» Text section:
******************************
Melissa Kossler Dutton | For Business First
When a relative asked James Lehr Kennedy if he could incorporate the cremated remains of a loved one into a glass sculpture, the longtime hot-glass artist was intrigued. He went to the studio and started thinking about shapes and designs that could hold the material and honor the deceased.
“I played with some ideas,” said Kennedy, who has studied glass blowing and other techniques for years.
He ultimately designed a clear, egg-shaped piece that had a colorful twist in the center. Kennedy was inspired by the egg shape as a symbol of life. The twist symbolizes the double-helix of a strand of DNA, he said.
Friends who knew he had done the glass sculpture asked him to make similar pieces for their loved ones. Word kept spreading about the art pieces and Kennedy, who was in the process of retiring, received more and more requests to make them. People liked the memorials because it gave them an attractive way to display their loved one’s remains, said Kennedy, who sold his business, Twenty First Century Communications, in 2011.
Kennedy decided to launch a new business. He patented his design, hired artists to create the pieces and began establishing relationships with funeral homes. Now he works with funeral directors around the country.
He believes the product will fill a niche as families increasingly choose cremation over burial and are looking for ways to memorialize their loved ones in a portable form in case they relocate to a new city.
“You’re getting a memorial as unique as the individual but it is a piece of art that can be passed down from generation to generation,” he said.
A need for something new
The number of Americans choosing cremation has increased steadily over the past decade. Forty-two percent of bodies in the United States were cremated in 2011. In 2000, the cremation rate was 27 percent. The Cremation Association of North America predicts that by 2025, the rate of cremation will rise to more than 50 percent.
The glass pieces give families something to do with a loved one’s ashes, Kennedy said. Many people are reluctant to scatter the ashes or display them in an urn, he said. They want something special, he said.
Several factors are contributing to the rise in cremations, said Adam Shaw, funeral director with Shaw-Davis Funeral Homes & Cremation Service in Columbus.
Sometimes, families choose cremation to allow them more time to plan a service. Other times families cannot afford the cost of burial, he said.
“We do find more and more that people do not have adequate life insurance and a financial burden is placed on people who were not expecting to be in that position,” he said.
******************************
» Excerpted records:
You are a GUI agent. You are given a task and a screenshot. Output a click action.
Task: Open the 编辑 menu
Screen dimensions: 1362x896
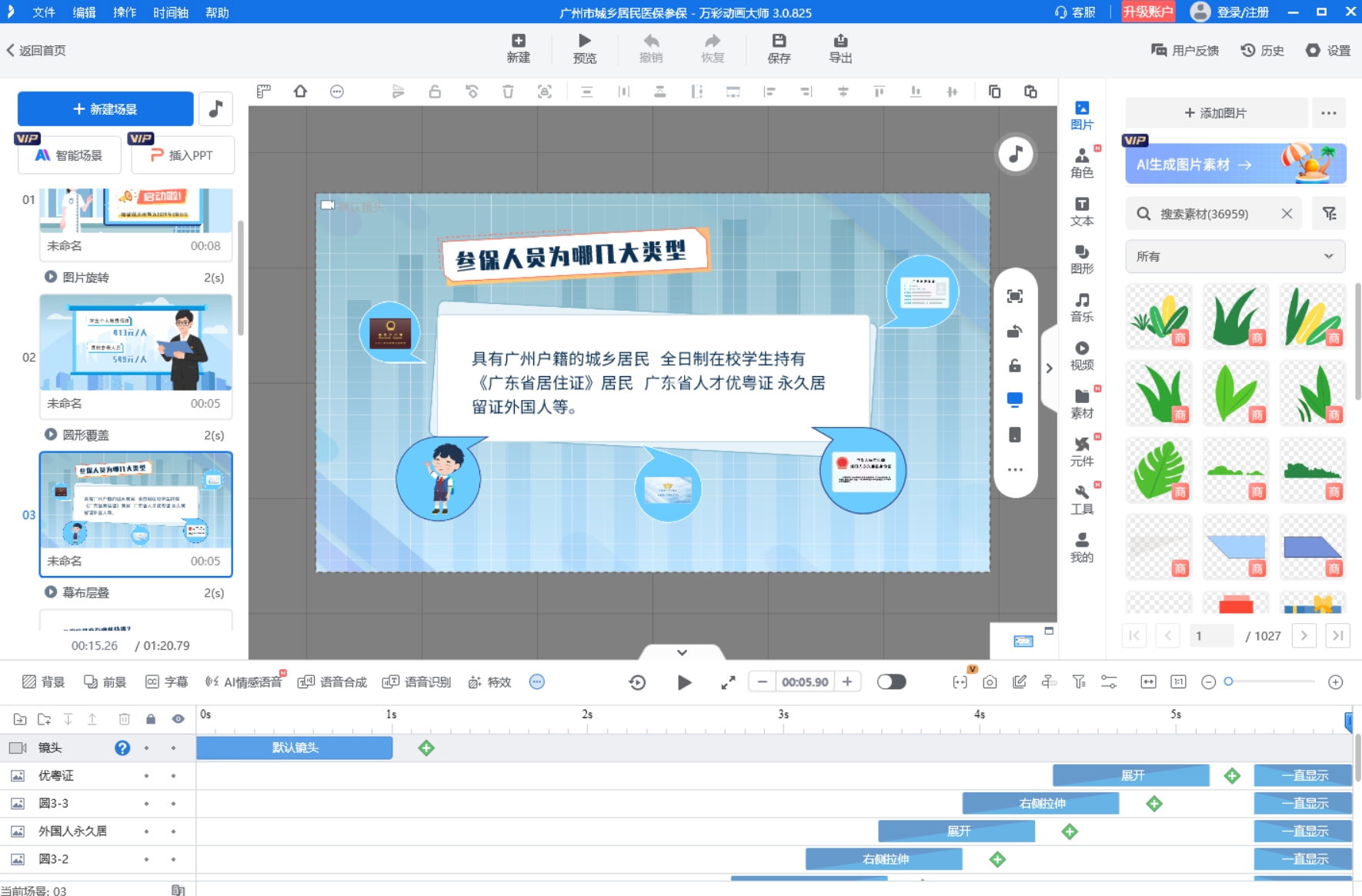84,12
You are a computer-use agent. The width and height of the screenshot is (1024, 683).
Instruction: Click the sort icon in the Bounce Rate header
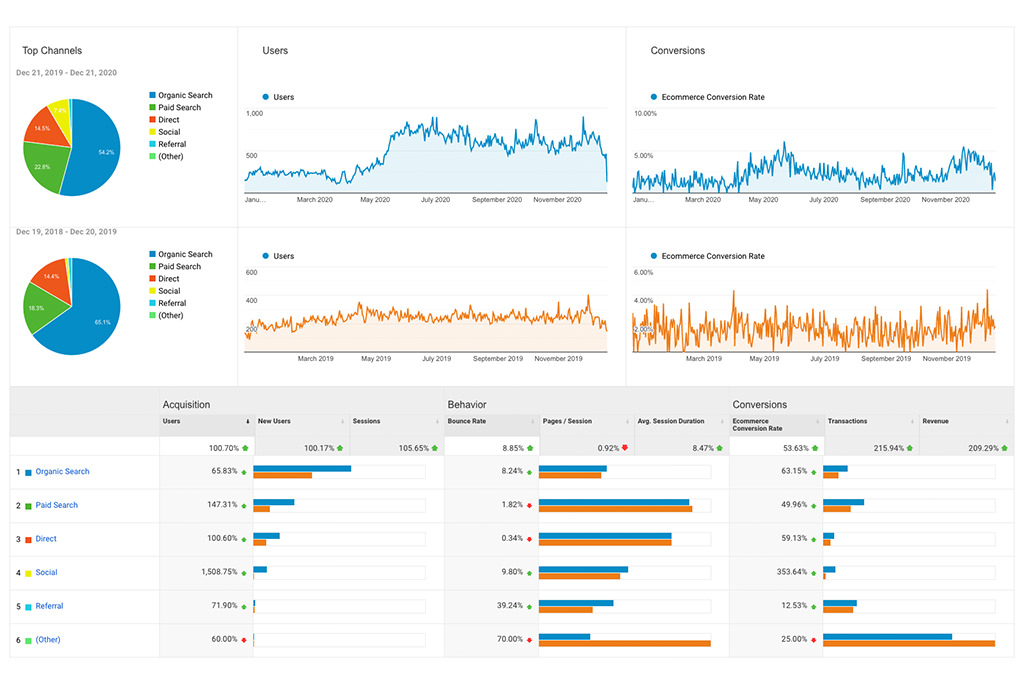[x=532, y=422]
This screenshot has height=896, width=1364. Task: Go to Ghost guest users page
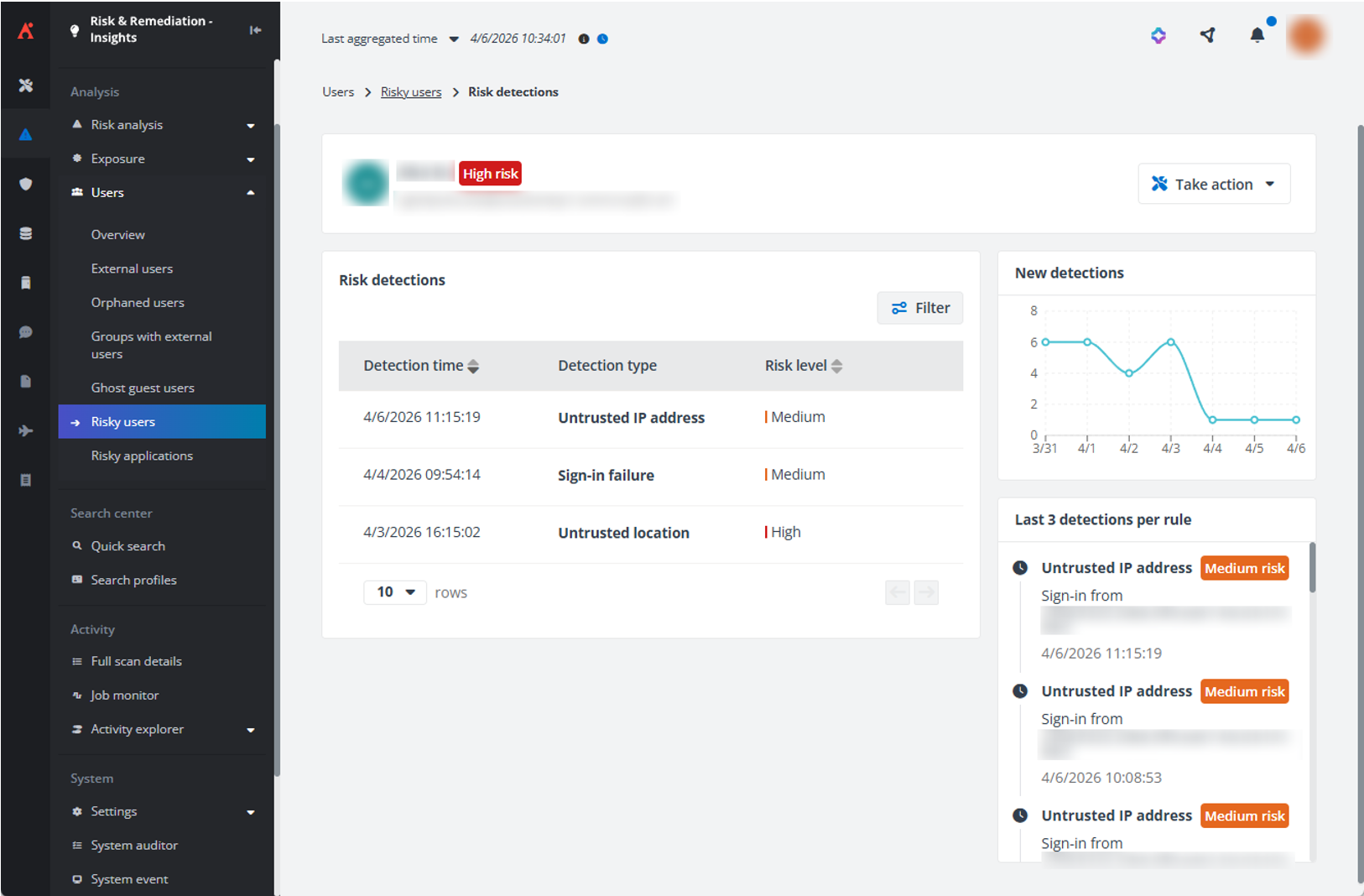click(x=143, y=388)
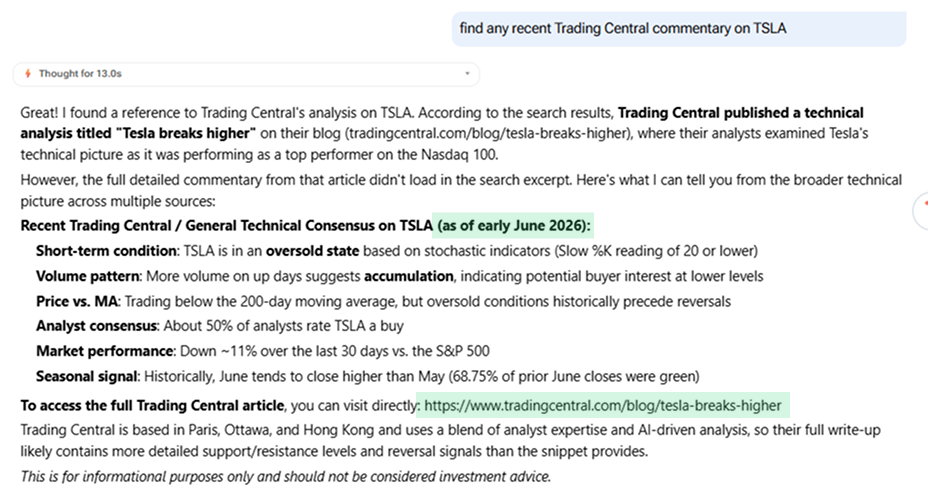Click the highlighted '(as of early June 2026)' text
Screen dimensions: 928x500
[513, 225]
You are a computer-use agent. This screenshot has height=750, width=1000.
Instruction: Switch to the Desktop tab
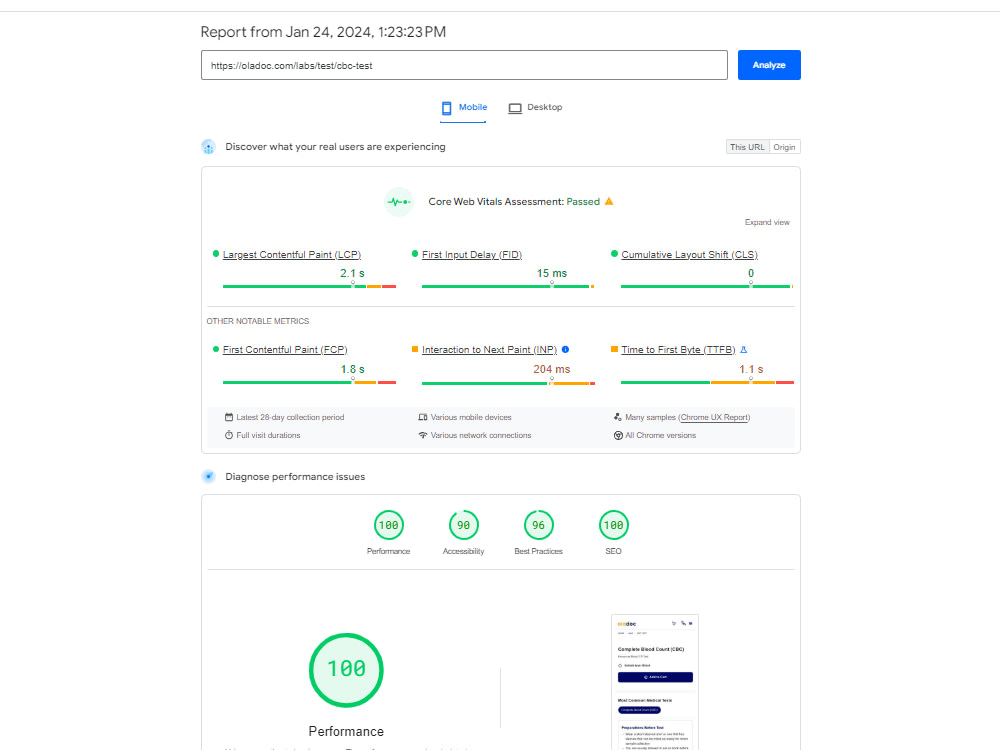(x=535, y=107)
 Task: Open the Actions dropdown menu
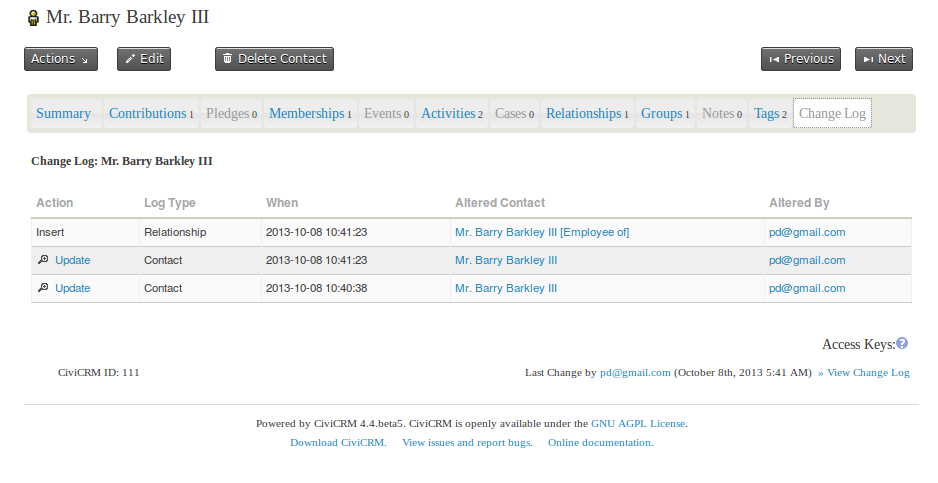pos(60,59)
******************************
» Using the information:
(1) In the glass memorial article, what does the colorful twist in the center of Kennedy's egg-shaped piece symbolize?
(2) Copy the glass memorial article word for word from "He ultimately designed" to "around the country.".

» Exercise answers:
(1) The double-helix of a strand of DNA.

(2)
He ultimately designed a clear, egg-shaped piece that had a colorful twist in the center. Kennedy was inspired by the egg shape as a symbol of life. The twist symbolizes the double-helix of a strand of DNA, he said.
Friends who knew he had done the glass sculpture asked him to make similar pieces for their loved ones. Word kept spreading about the art pieces and Kennedy, who was in the process of retiring, received more and more requests to make them. People liked the memorials because it gave them an attractive way to display their loved one’s remains, said Kennedy, who sold his business, Twenty First Century Communications, in 2011.
Kennedy decided to launch a new business. He patented his design, hired artists to create the pieces and began establishing relationships with funeral homes. Now he works with funeral directors around the country.